Alabama Attorney General Steve Marshall today responded to a lawsuit.
The move was the next step in the anticipated legal battle over the nation's strictest abortion ban, which is not in effect.
Alabama's three abortion clinics, with backing from the Civil Liberties Union and Planned Parenthood Southeast, filed the lawsuit in May, saying the law violates their clients' constitutional rights by making abortion illegal.
That was just days after Gov. Kay Ivey signed the law, which seeks to make abortion a felony in almost all cases.
In today's 11-page answer to the lawsuit, attorneys for the state said there is no right to abortion in the U.S. Constitution.
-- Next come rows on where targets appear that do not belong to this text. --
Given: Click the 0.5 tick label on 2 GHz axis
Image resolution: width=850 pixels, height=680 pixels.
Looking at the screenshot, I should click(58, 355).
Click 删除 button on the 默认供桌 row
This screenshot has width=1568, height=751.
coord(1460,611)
That's in conflict with the U.S. Supreme Court ruling in the Roe v. Wade case in 1973, which has that women have a constitutional right to abortion until the time a fetus is viable. That has remained the law of the land since.
Proponents of Alabama's abortion ban their intent to seek a reversal of Roe v. Calf.
The Alabama law is scheduled to take effect Nov. 15.
The Alabama law makes it a Class A felony, punishable by up to 99 years in prison, for a doctor to perform at abortion. In a case of fetal anomalies, the sentence may result in a death or death.
The plaintiffs asked the court to declare the Alabama law unconstitutional and issue an injunction to block it.
The case is assigned to U.S. District Judge Myron Thompson in the Middle District of Alabama.
Thompson ruled in 2017 that Alabama's ban on the most commonly used second-trimester abortion method was unconstitutional. The 11th Circuit Court of Appeals upheld Thompson's decision. Marshall has asked for the supreme court to review the decision.